SOLVED Check vertex changes on a VertexMapTag


I'm watching a VertexMapTag, and want to know when the user updated the vertices weights.
GetDirty( DIRTYFLAGS_DATA ) does not change
GetHDirty( HDIRTYFLAGS_TAG ) does not change
Do I actually need to compare vertex by vertex?

btw, when I paint a VertexColorTag, I can rely on either DIRTYFLAGS_DATA and HDIRTYFLAGS_TAG, I was expecting the same on the VertexMapTag.


Hi Roger, thanks for reaching us.

With regard to your issue, we have to operate a distinction on how VertexMap can be created:

  1. via the Live Selection tool and switching mode to Vertex Painting;
  2. via the Paint Tool and switching the Paint Mode to Vertex Map.
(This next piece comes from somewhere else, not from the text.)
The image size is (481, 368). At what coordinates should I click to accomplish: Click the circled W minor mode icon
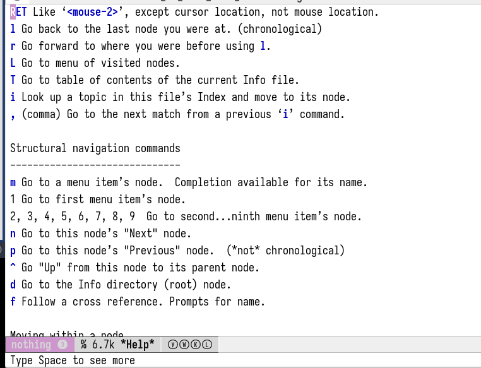tap(184, 345)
Aside from this difference, it should also be noted that beside both inherits from VariableTag, the VertexMapTag has a more primitive implementation with raw getter/setter methods directly accessing to the data owned by the tag whilst the VertexColorTag provides a better implementation with regard to how data is accessed and data changes managed.

Using the Live Selection tool to paint VertexMap doesn't, as you already confirmed, bring any change to the tag dirtiness and hence changes to data are "invisible" to you that's because the tool is directly using the VertexMapTag. Using instead the Paint Tool, the VertexMapTag is created upon painting the VertexColorTag and the changes brought to the map properly notified via the changed dirty counter.

So far I would not consider it as a bug but more as a limitation of the initial vertex map creation implementation.

Best, Riccardo

@r_gigante thanks for explaining this workflow, and how the vertex tag is implemented.

For my case, I discovered it's easier and safer to listen to the tag's object (when I update the tag it will invalidate a dependency list it's in), then sum all the values to detect changes, for either vertex map and color. This works well for undos too, because if I make several paintings in a row and start undoing one by one, the DIRTYFLAGS_DATA and HDIRTYFLAGS_TAG are not very reliable. They come down on the first undo, but stay with the same value on subsequent undos.